Sedang revisi

1.9K 67 0
                                    

Sampai adzan Subuh rasa sakitku berkurang, Ibuku membuatkan teh manis. Pagi itu aku tidak kuliah karena libur. Aku membantu Ibu menata barang ke kardus, aku menyapu teras depan, aku melihat motor bebek lari sangat kencang, seorang lelaki tua membonceng Mamih Ungil. Di belakang motor, Mamih Yos dan pembantunya berlari mengejar Mamih Ungil dan laki-laki tua itu. Ibuku yang sedang berdiri di depan pintu langsung nyeletuk.

"Itu kan si dukun tua itu, Vi!" kata Ibu heran.

Mamih Yos terus berlari mengejar Mamih Ungil dan dukun tua itu, Mamih Yos meninggalkan pembantunya yang ikut mengejar. Ibuku langsung bertanya pada pembantu Mamih Yos.

"Yu, kenapa lari?" tanya Ibu.

"Itu lho, Bu! si Mamih Ungil bilangnya mau di pasangkan susuk, tidak tahunya lama di kamar sedang bercinta sama dukun itu, Mamih Yos mengintip karena curiga, ternyata benar, Mamih Yos langsung mengusir Mamih Ungil, tapi Mamih Ungil membawa tas berisi uang dan perhiasan, Mamih Yos marah, mereka kabur," jawab pembantu Mamih Yos dengan napas tersengal-sengal.

Pembantu itupun lari kembali menyusul Mamih Yos, Kakakku dari dalam rumah langsung keluar ikut bicara.

"Itu kena azab Bu, syukurin! biar merasakan gimana rasanya sakit hati!" sindir Kakakku.

"Jangan begitu Nak, tidak baik mengutuk orang!" ucap Ibu menasehati.

Sejak kejadian di khianati Mamih Ungil, Mamih Yos jadi sering mabuk berat, kadang dia jalan-jalan sambil ngoceh menyebut nama Mila.

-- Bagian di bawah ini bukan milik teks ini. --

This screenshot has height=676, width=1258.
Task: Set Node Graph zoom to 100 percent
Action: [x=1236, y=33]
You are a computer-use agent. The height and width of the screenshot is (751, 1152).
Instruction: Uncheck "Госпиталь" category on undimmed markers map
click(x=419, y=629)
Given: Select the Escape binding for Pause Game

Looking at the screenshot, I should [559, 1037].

Aku sangat takut ingin cepat di jemput Usman. Saat habis Sholat Isya, aku sedang mengajari Adikku, suara orang banyak terdengar sambil berteriak.

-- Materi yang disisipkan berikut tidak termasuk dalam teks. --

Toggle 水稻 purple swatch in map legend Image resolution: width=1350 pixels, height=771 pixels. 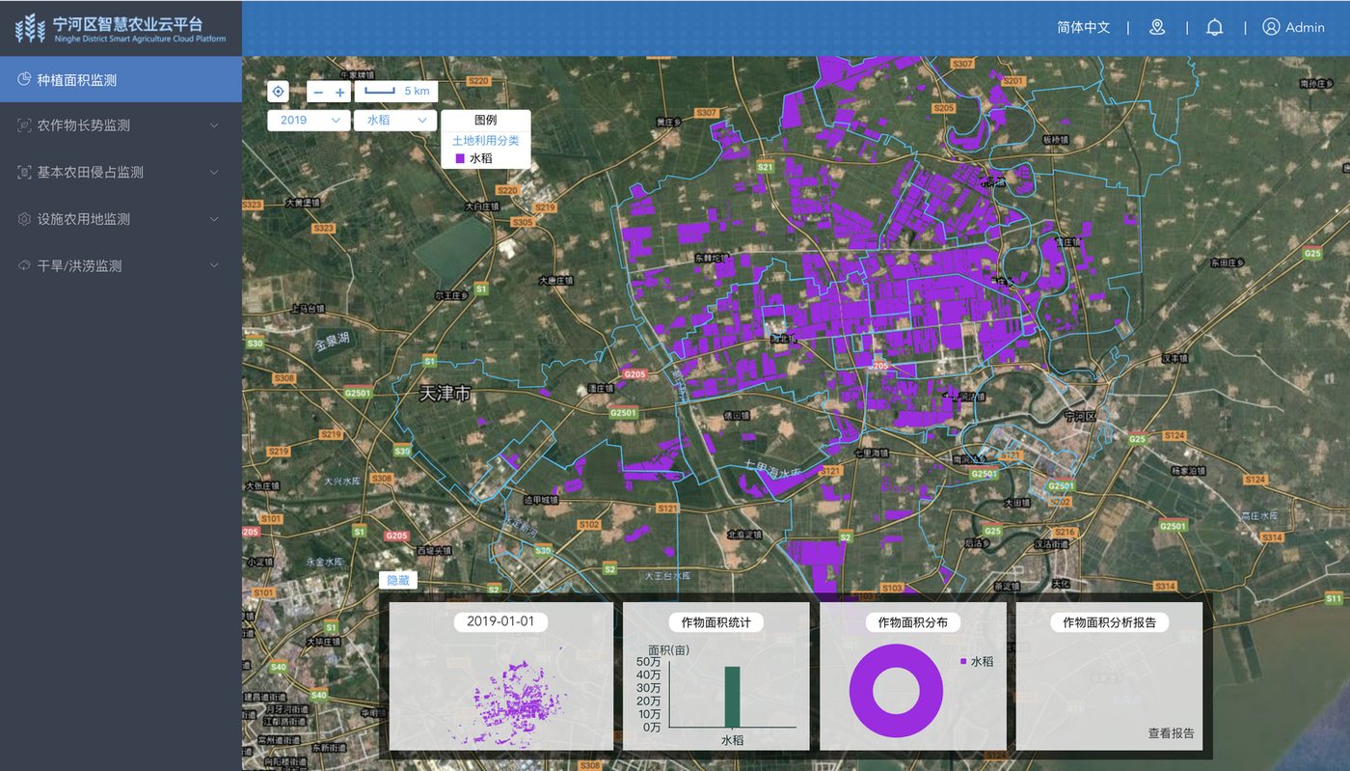coord(460,158)
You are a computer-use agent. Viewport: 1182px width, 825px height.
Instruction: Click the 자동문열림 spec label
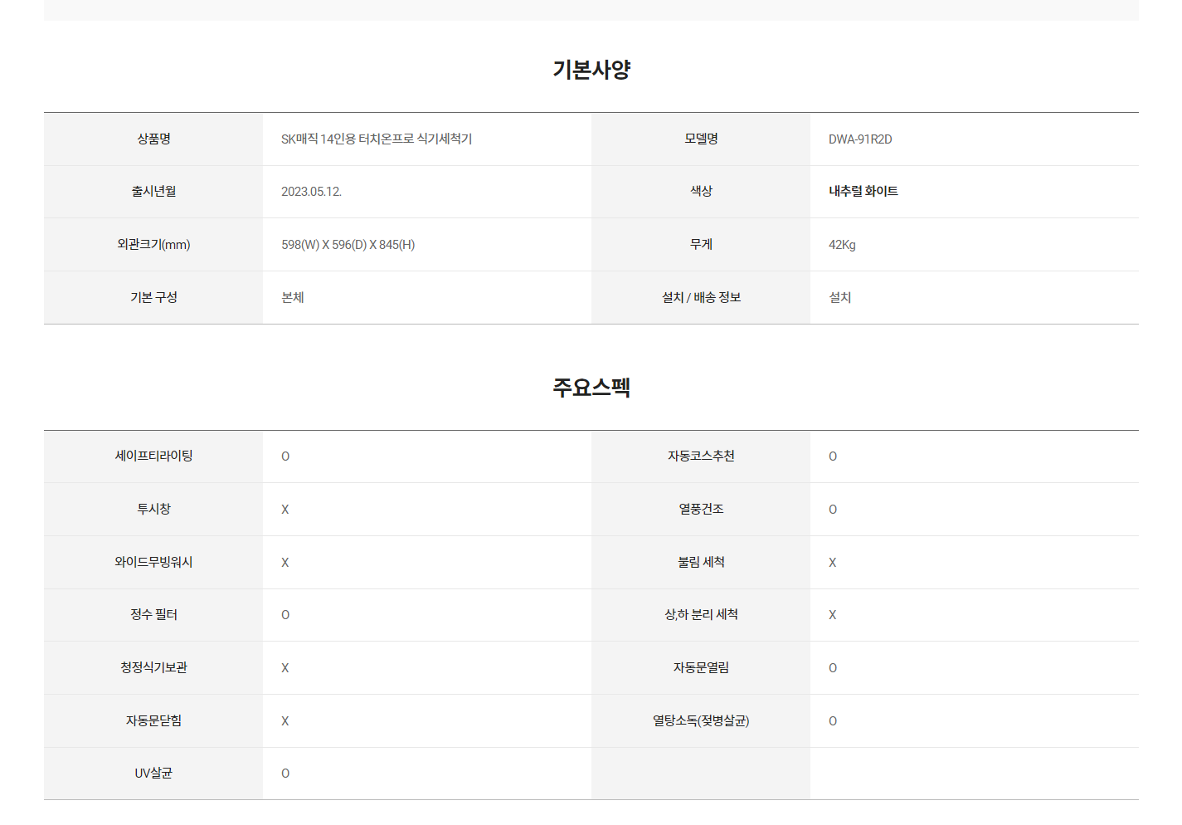[701, 667]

"Kebakaran! Kebakaran!" teriak warga.

Kami panik dan keluar, Kakakku bertanya pada salah satu warga.

"Siapa Pak yang rumahnya kebakaran?" tanya Kakakku.

"Rumahnya Mamih Yos kebakaran, ayo bantuin ikut ke sana!" ajak warga sambil berlari meninggalkan Kakakku.

"Malas bantu dia, biarkan saja! itu balasan buat Ibu yang kejam pada anaknya!" gerutu Kakakku.

Perutku mulai sakit lagi dan tidak tahan, Ibuku khawatir dan menyuruhku periksa ke Dokter. Ibu kelihatan sedikit panik dan berbicara pada Kakakku.

"Nak, coba lihatlah! bagaimanapun dia tetangga kita Nak, Ibu juga pernah kerja di sana Nak, kasihan Mamih Yos, Nak!" bujuk Ibu

"Iya! tapi aku cuma lihat saja ya, Bu?!" jawab Kakak.

Beberapa jam kemudian warga bergantian lewat, mereka pulang setelah melihat rumah kebakaran. Ibuku bertanya pada mereka.

"Gimana keadaan rumahnya?" tanya Ibu.

"Wah, ludes! hangus semua!" jawab warga.

Ibuku ikut sedih, betapa tidak, Ibu juga yang membesarkan Mila di rumah itu, masa kecilku sering sekali ke rumah itu, dalam sekejap harta hangus dilalap api. Kakakku kembali dan wajahnya berseri-seri, seperti puas.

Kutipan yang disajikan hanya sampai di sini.